Reproduce the following lines word for word, changing nothing.

## START

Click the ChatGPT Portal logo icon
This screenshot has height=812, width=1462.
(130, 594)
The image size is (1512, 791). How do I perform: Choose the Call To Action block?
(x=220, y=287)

## END

RESPONSE TO THIS EXERCISE:
Click the ChatGPT Portal logo icon
This screenshot has height=812, width=1462.
(130, 594)
The image size is (1512, 791). How do I perform: Choose the Call To Action block?
(x=220, y=287)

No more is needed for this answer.